The release matters because GPT-5.4 is designed not only for conversation, but for executing complex workplace tasks involving documents, spreadsheets, software tools, and multi-step workflows. According to the company, the model combines advances in reasoning, software engineering, computer use, tool orchestration, and long-context processing into one system intended to complete more real work with less back-and-forth.
OpenAI says GPT-5.4 improves performance on tasks involving spreadsheets, presentations, documents, browser workflows, and external tools, while also introducing native computer-use capabilities for developers building AI agents. The company says the model is designed to complete complex tasks more reliably in a single response, reducing the need for repeated prompts or revisions.
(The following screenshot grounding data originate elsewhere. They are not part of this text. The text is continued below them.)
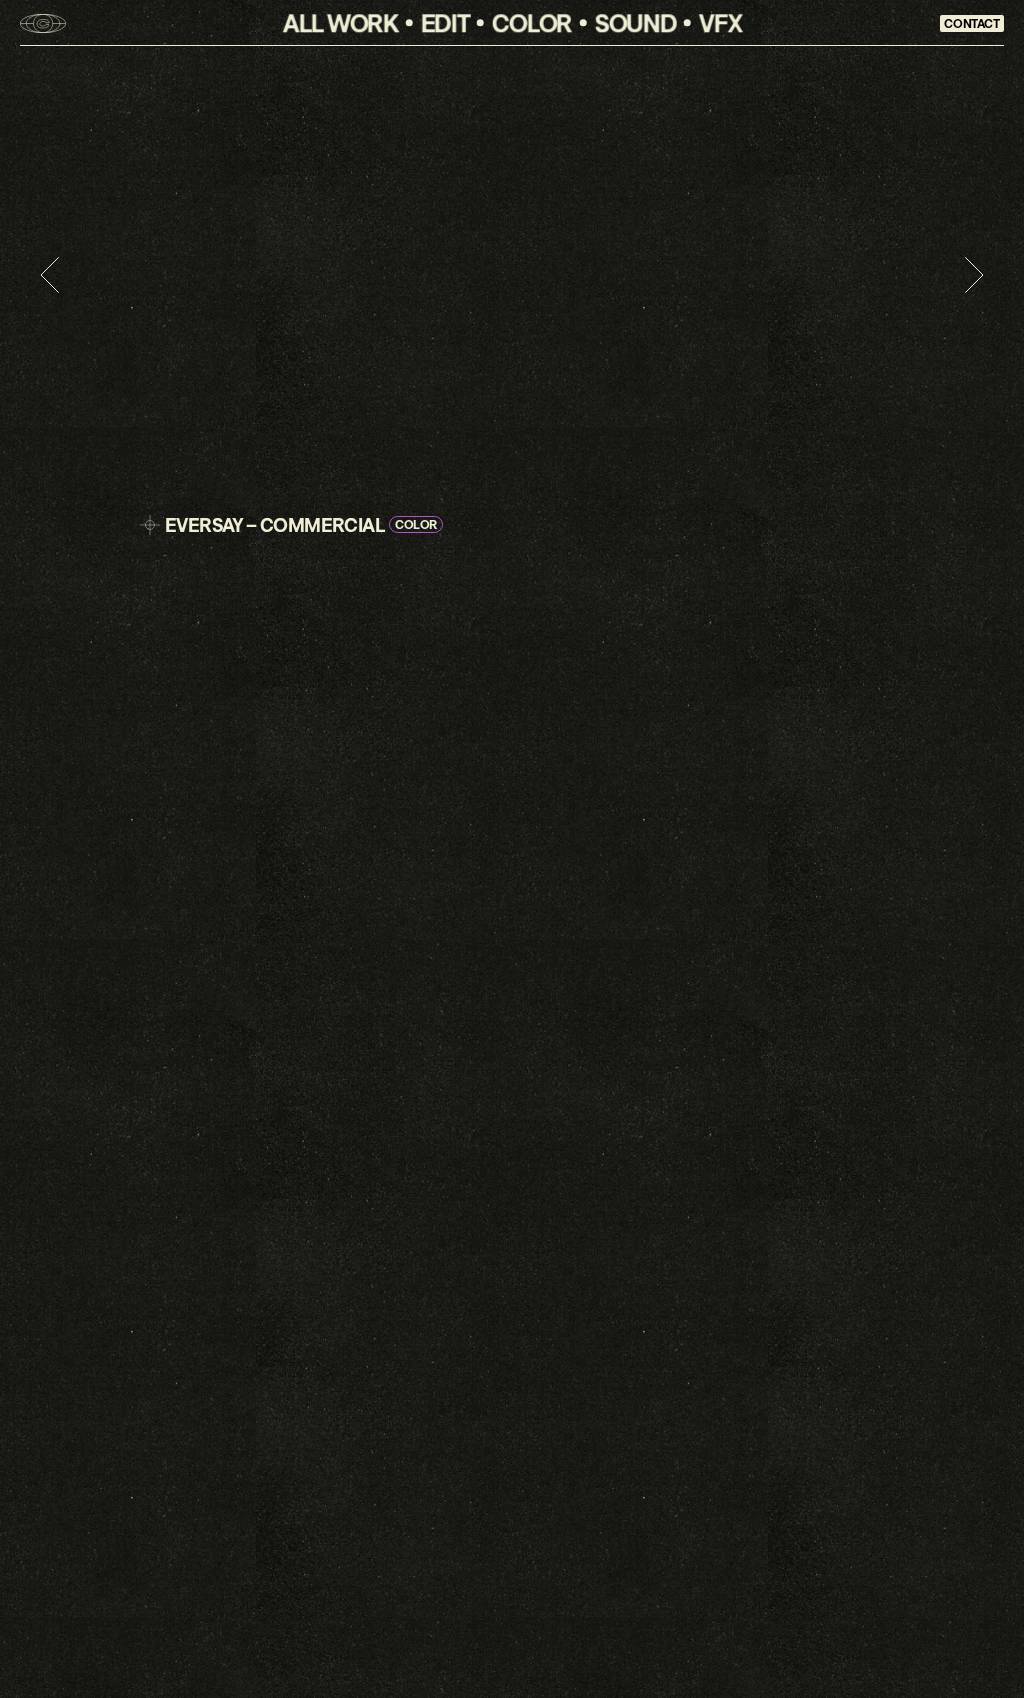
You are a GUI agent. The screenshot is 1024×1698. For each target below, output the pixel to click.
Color (532, 22)
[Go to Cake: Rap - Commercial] (50, 275)
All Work (340, 22)
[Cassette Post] (43, 23)
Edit (444, 22)
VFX (720, 22)
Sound (636, 22)
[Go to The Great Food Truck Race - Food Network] (974, 275)
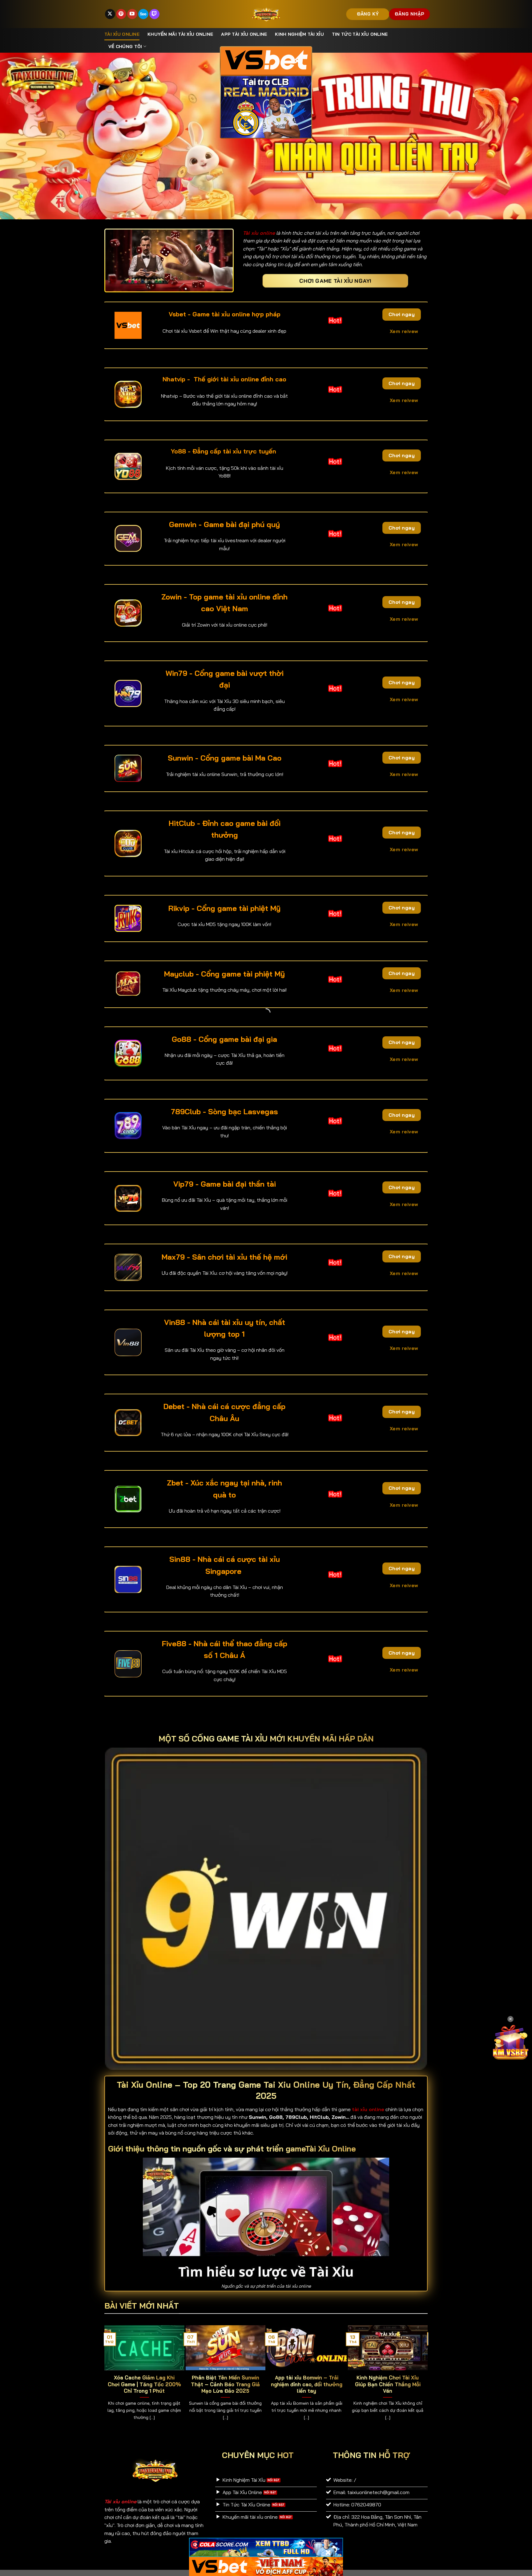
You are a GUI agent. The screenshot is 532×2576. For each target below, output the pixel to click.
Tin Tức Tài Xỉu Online (360, 34)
The model is also more token-efficient than GPT-5.2, which OpenAI says can reduce cost and latency on complex tasks.
The release affects a wide range of users, including ChatGPT subscribers, software developers, enterprise teams, legal professionals, financial professionals, and companies building AI-powered agents into workplace software.
Here’s what this means for the broader market: OpenAI is continuing to push its mainline models beyond chatbot interactions and toward practical workplace automation, where accuracy, tool use, and software execution matter as much as raw reasoning performance.
Key Takeaways: OpenAI’s GPT-5.4 release for professional work and AI agents
OpenAI has launched GPT-5.4 and GPT-5.4 Pro across ChatGPT, the OpenAI API, and Codex as new models for professional work and advanced AI workflows.
GPT-5.4 combines reasoning, coding, computer use, and tool orchestration into a single frontier model designed for real-world business tasks and developer workflows.
OpenAI says GPT-5.4 improves performance on knowledge work benchmarks, including tasks involving spreadsheets, presentations, documents, legal analysis, and financial workflows.
GPT-5.4 is OpenAI’s first general-purpose model with native computer-use capabilities, allowing AI agents to interact with software systems through screenshots, browser interfaces, keyboard input, and mouse actions.
The model also introduces tool search in the OpenAI API, helping developers manage large tool ecosystems more efficiently while reducing token usage and preserving context.
OpenAI says GPT-5.4 is more token-efficient than GPT-5.2, which could lower cost and improve speed for long-horizon reasoning, coding, and agent-based automation.
The release expands OpenAI’s push into workplace automation, where AI systems are expected to complete multi-step operational tasks rather than only generate answers.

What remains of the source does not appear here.